Denialism Blog

  • Good News, Max snubs PETA, will give to a local shelter

    Maybe my email worked? I got a one sentence reply from Max last night saying he agreed, and today Tucker Max says hellz no to PETA and instead wants to give to a local shelter:

    I do not agree AT ALL with the mission of PETA.

    If we’re talking about what an awful organization PETA is, that’s really just the beginning. They’re so ridiculous, they compared the holocaust to killing chickens. Not only that, but they have a history of shitting on celebrities they’ve worked with in the past. And perhaps worst of all, they are the ones that think violence against women is OK. Their stated ultimate goal is complete animal liberation. They’re serious about that. F*** [sorry to be a prude, ed.] that-I not only disagree, I vehemently oppose that goal.

    To that effect, I am proposing another solution, one that helps dogs but doesn’t force me to give money to an organization that works at odds with most of my personal beliefs:

    In the past, I have supported a cause in Austin called Austin Pets Alive that is trying to open a no kill shelter (another thing I disagree with PETA on, they operate kill shelters). Their new building has numerous naming opportunities. I would love to make a sizable donation to them, and PETA should agree to match whatever I put in. If that happens, I will open it up to any of my fans to contribute as well.

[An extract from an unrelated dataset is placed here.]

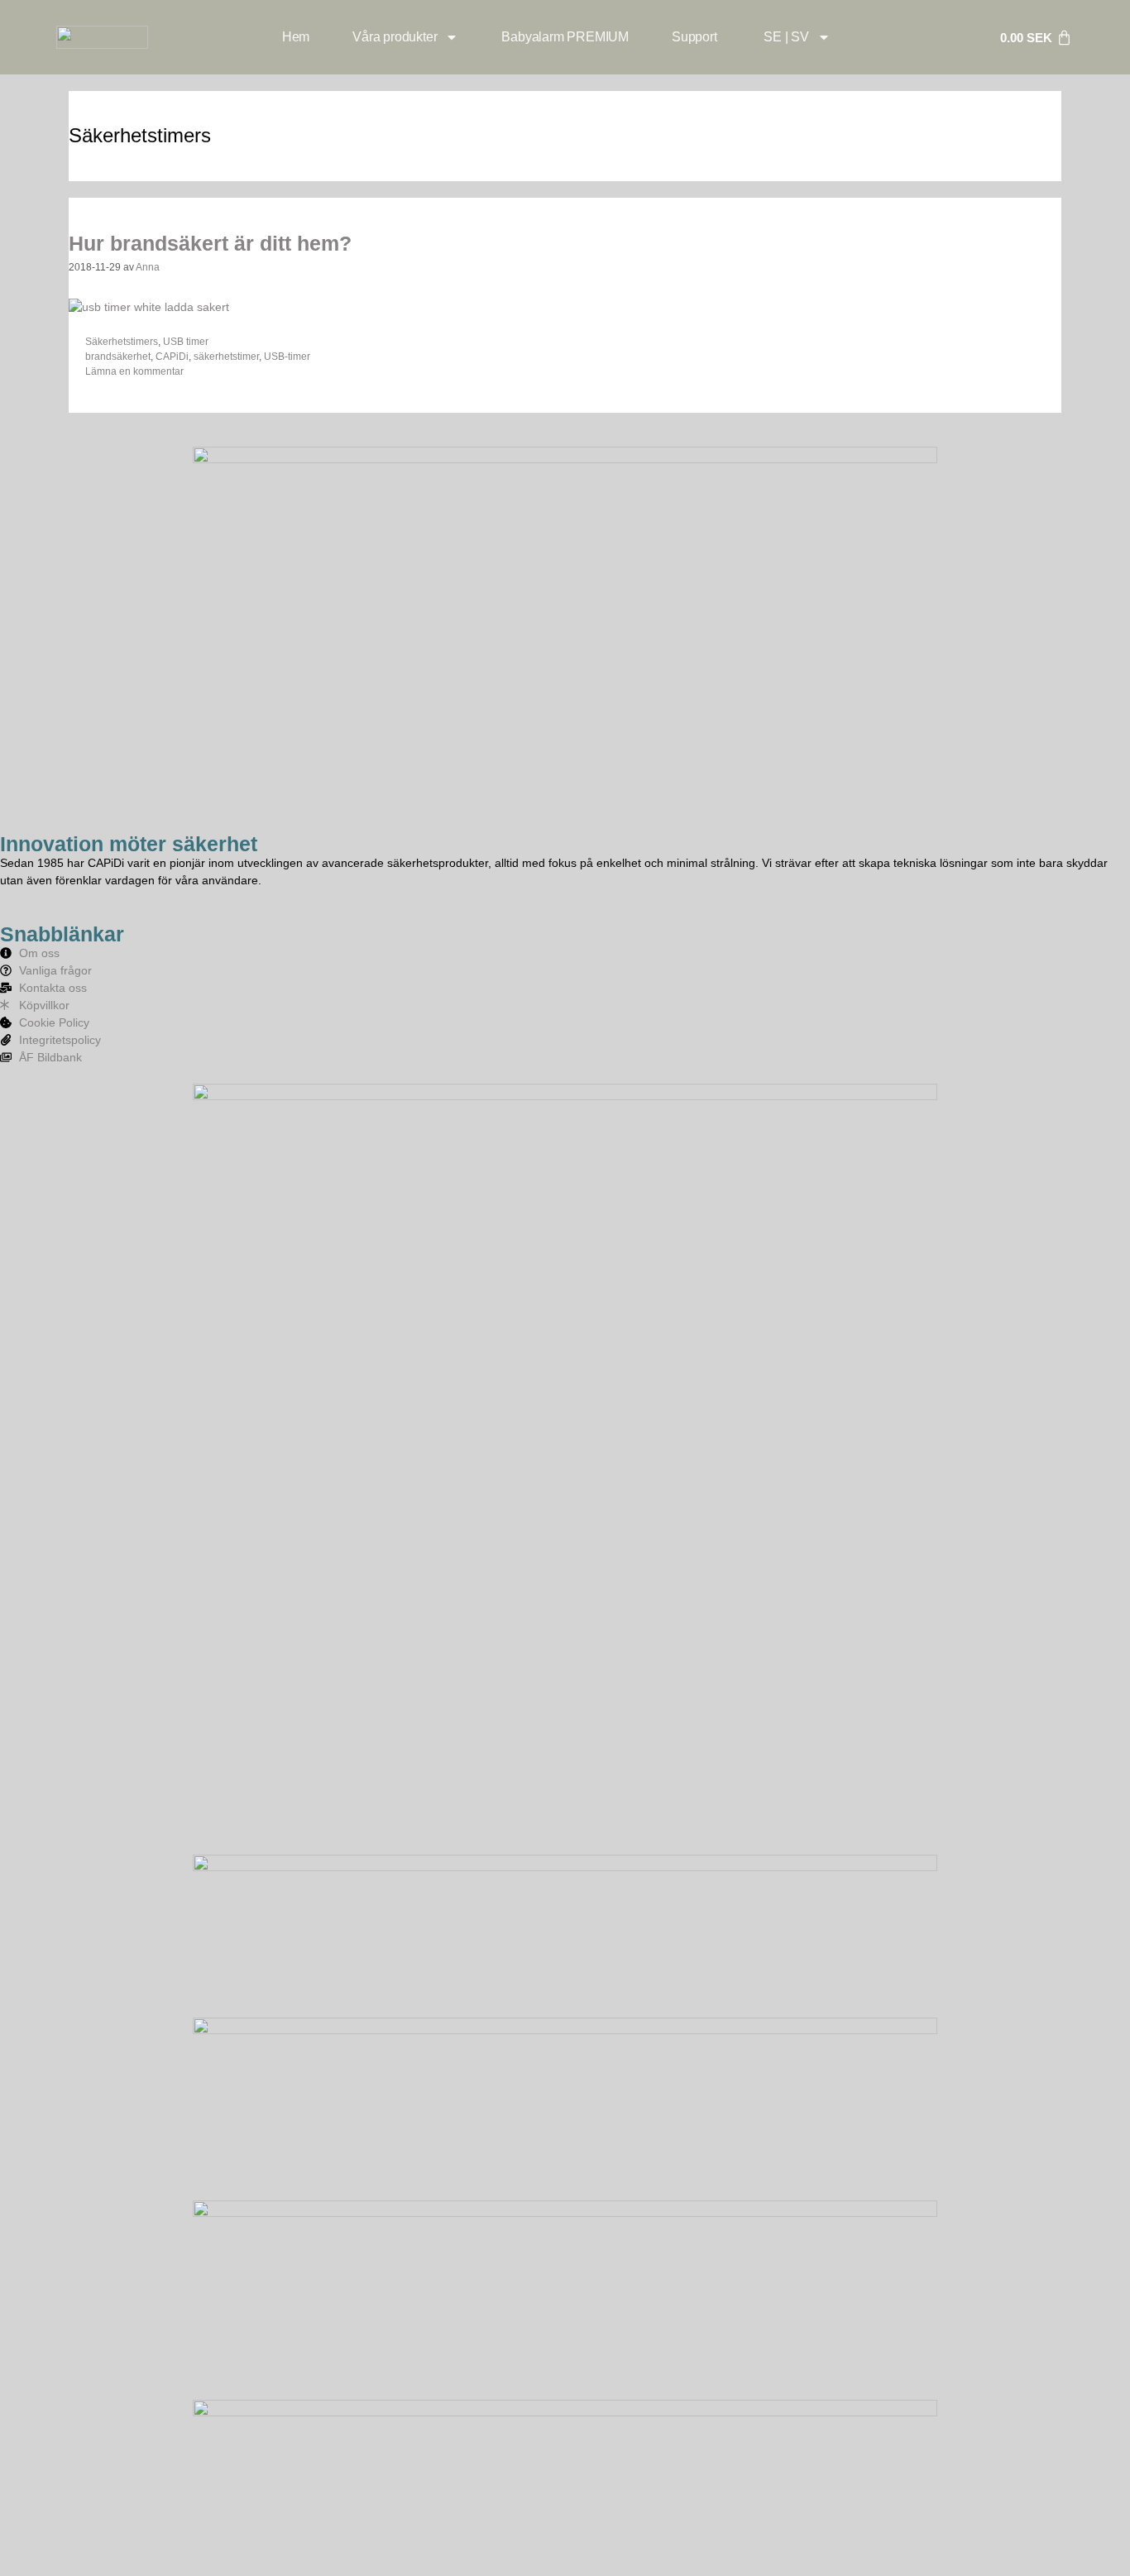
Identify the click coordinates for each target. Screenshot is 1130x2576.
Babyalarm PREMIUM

    If PETA doesn’t like Austin Pets Alive for some reason, that’s OK, they are welcome to suggest any other dog-related charity in the Austin (or surrounding Texas) area, and I am down for contributing a lot of money to help them do positive things for dogs. Together, I am sure we can raise several hundred thousand dollars for needy and worthy dogs in the central Texas area.

    Good for him. Whatever flaws he has, he’s no animal liberationist.

    Finally, a note about the HSUS and PETA. They are not for animal welfare. They are for animal liberation. That means they don’t believe in animal agriculture, they don’t believe in animal research, and they don’t believe in pet ownership.

    HSUS runs deceptive and sleazy ads showing suffering puppies and kittens to make you think your money is going to rescue and adoption, yet only 1% of their budget goes to shelters. They are not a rescue organization!

    Their animal experts include ALF morons like JP Goodwin, a high-school dropout who has dedicated his life to animal liberation. People think that since “Humane Society” is in its name, it is affiliated with local humane societies or that it shares the same mission. It does not. If you want to donate money to spaying and neutering of animals, animal rescue, or adoption, give to your local humane society or SPCA, not HSUS. HSUS is a animal liberation advocacy organization, not a shelter! Likewise PETAs shelters euthanize 95% of the animals they receive, they are not interested in promoting pet adoption. They are interested in animal liberation. If you’re for animal liberation fine, but don’t represent yourself as a humane society or animal welfare organization. They’re not the same thing.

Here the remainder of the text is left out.